|Monday, 28 September|| arm rus eng |
Republican Party of Armenia Leaders Grill Pashinyan ahead of Tuesday’s Vote
YEREVAN—Opposition leader Nikol Pashinyan late on Monday warned that the Republican Party of Armenia is attempting to sabotage Tuesday’s parliament vote for a new prime minister, which will take place with Pashinyan as the only candidate.
In a Facebook Live broadcast after midnight local time, Pashinyan said that he received information that during a late night meeting led by former prime minister Serzh Sarkisian, the Republican Party of Armenia has decided to sabotage the election of a prime minister. The Republican Party of Armenia earlier had announced that they would not hamper the “election of the people’s candidate,” and also said that they will not put forward their own candidate.
Pashinyan, who had called a “Victory Rally” for 11 a.m. urged his supporters to gather at Republic Square to thwart what he called “Serzh Sarkisian’s and the Republican Party’s new plan,” saying the ruling party is trying to regain its hold on the country’s leadership.
While Pashinyan had declared Monday as a “Day of Silence” ahead of Tuesday’s vote, the political developments were anything but silent.
Earlier in the day, Pashinyan met with the Republican Party of Armenia’s parliamentary faction at the National Assembly building, where the ruling party lawmakers grilled the prime minister candidate on issues that were for the most part Russia-centric.
The brunt of the questions from Republican Party of Armenia lawmakers focused on two Russian-led initiatives—the Collective Security Treaty Organization and the Eurasian Economic Union—and how Pashinyan plans to deal with those entities given his vocal opposition to both.
“It is not a secret that I voted against joining the EEU,” said Pashinyan in response to a question from the parliament’s deputy speaker and Republican Party of Armenia spokesperson Eduard Sharmazanov.
“But Armenia is an EEU member state now and, as politicians, we should take facts into consideration…this should be the approach of anyone who is considering the best interests of Armenia. I think drastic changes in foreign policy would be dangerous for Armenia,” added Pashinyan.
Sharmazanov, as well as his Republican Party of Armenia colleagues Armen Ashotyan, Samvel Fermanyan and Gagik Melikian, through their questions, were attempting to prove they were right and Pashinyan is wrong, and forcing the prime minister candidate to praise Russia and the foreign policy initiatives carried out by the Sarkisian administration.
At one point, Pashinyan was pressured to reveal his choices to fill cabinet posts, to which he responded that per Armenia’s Constitution, the prime minister has 15 days to form a government, which he said will be done through negotiations with other political parties and forces and by doing thorough assessment of human resources.
“The formation of the new cabinet should be a tool to resolve the political crisis. The cabinet will be formed according to what the political landscape looks like tomorrow. We should strive to form a unity government. The law stipulates that the newly elected prime minister has 15 days to form a new government; our laws do not say that we first name the cabinet members and then we elect the prime minister,” said Pashinyan.

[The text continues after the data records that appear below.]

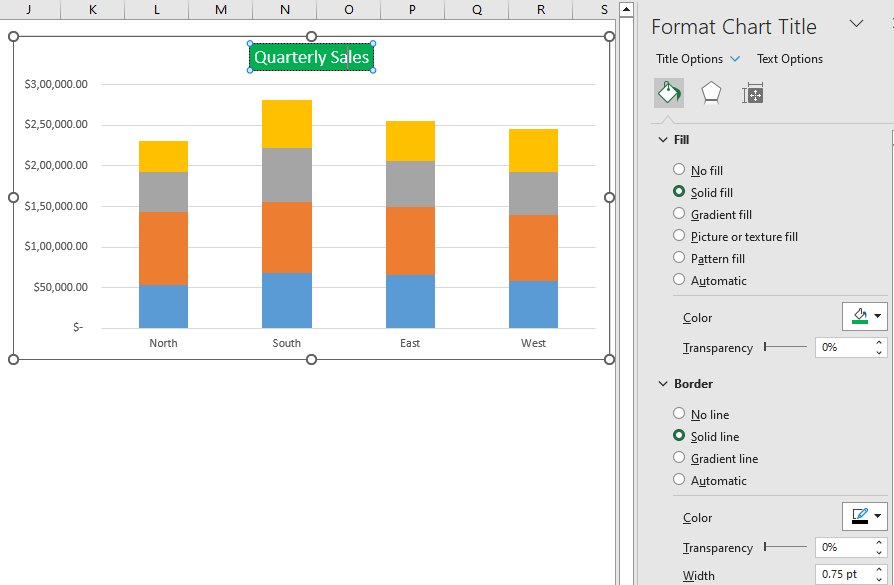Select the Fill & Line paint bucket icon

pyautogui.click(x=668, y=92)
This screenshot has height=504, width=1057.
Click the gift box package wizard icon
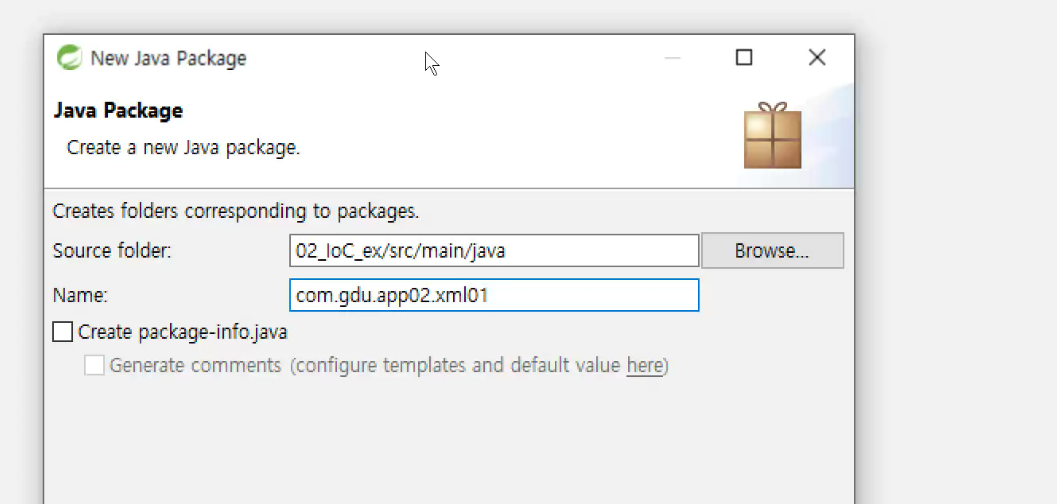(x=773, y=135)
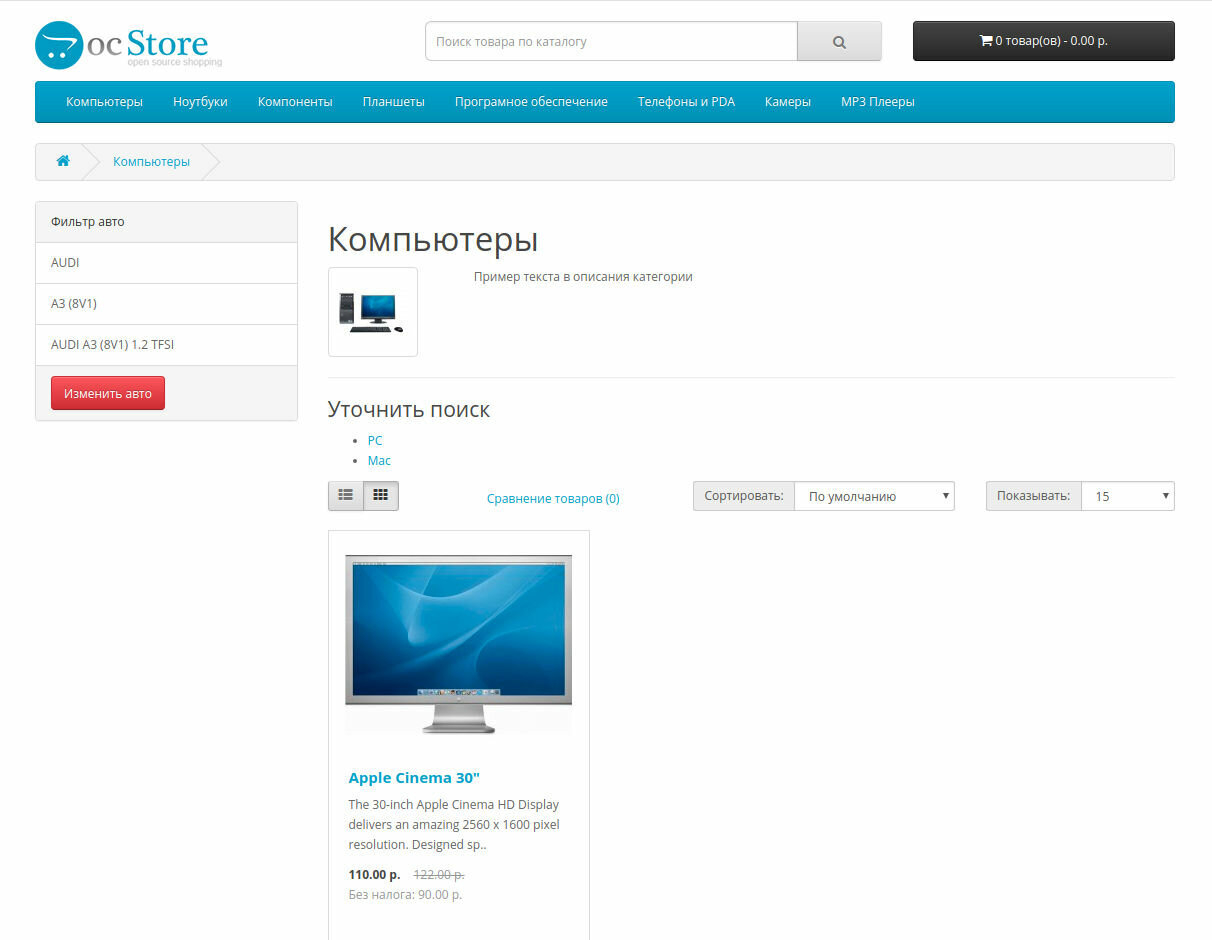Switch to grid view layout
The image size is (1212, 940).
(381, 495)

Wess Mitchell, a senior State Department official phoned Pashinyan on Monday to discuss the political developments in Armenia and to voice discuss “issues relating to a peaceful and legal resolution” to the current situation in Armenia, according to a brief Facebook post by Pashinyan, who did not elaborate on the details of the conversation.
“The United States continues to monitor closely the situation in Armenia,” said a spokeswoman for the department, Heather Nauert over the weekend. “As a friend of Armenia, we urge all parties to engage in good faith negotiations on the formation of a new government in accordance with the Constitution, and to reach a resolution that reflects the interests of all Armenians.”
“We support the ongoing efforts of the Office of President [Armen] Sarkissian to facilitate dialogue between all parties. We continue to commend the peaceful nature of the demonstrations, and trust that the security forces and those exercising their right to peaceful protest will remain committed to non-violence in the days to come,” Nauert added in a statement.